I come from a wonderful family. My parents have been together since before I and my siblings were born, and I have a brother and two sisters who all love me more than anyone could imagine. We are all very close and talk on a regular basis through group chats, FaceTime and social media. I’m also from a very supportive community where everyone was and still is rooting for me and they genuinely want to see me do well. Going from that to college was a very tough transition for me. I found myself in a world where people cared more about what you could do for them rather than what they could do to help make you a better person. They put more thought and energy into the people who played the best rather than distributing their energy evenly among everyone. I understand that college basketball in America is a business, but being a kid from the kind of family and community I was from made that transition tough for me.
Fast forward five years to my least year of college. I had an undergraduate degree and an MBA in Finance, but that isn’t where my passion was. I spent the past five years of my life going through something just so I could have a good life for myself, and I wasn’t going to go through the same thing when I got into the real world. It just wasn’t worth it to me no matter how much money I was going to make.
Time was winding down and I wasn’t sure what I wanted to do with my life. My athletic director at the time mentioned the Victory Scholar Program and said that he felt like I should apply. It was a great choice for me because it allowed me to get another great education, work with children, and experience another country. I knew that it would also be good for me because it would allow me to figure out who I was and who I wanted to be outside of the parameters my family set for me. I knew who I was within that niche, but outside of that what kind of individual was I? Who did I want to be and what did I want to do? I wanted to make a living that I actually enjoyed rather than just living to go to work every day.
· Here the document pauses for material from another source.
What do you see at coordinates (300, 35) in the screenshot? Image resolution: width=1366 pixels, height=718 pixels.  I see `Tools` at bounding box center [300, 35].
College didn’t really help me figure it out because everything was done for me. People told me where to go and what to do. They told me how to think and my days were planned out for me. Everything I did was because someone else told me to do it. I needed to venture out from that and just figure out who Ebony is. Being in Ireland has helped me with that a lot. I still have a lot to learn, but I have figured out that I am a strong, independent woman. I stand up for what I believe in and I say how I feel unapologetically. I know that whatever role I end up in will be one where I help people and do all I can to change their lives for the better. I’m excited to see what else I am able to learn about myself.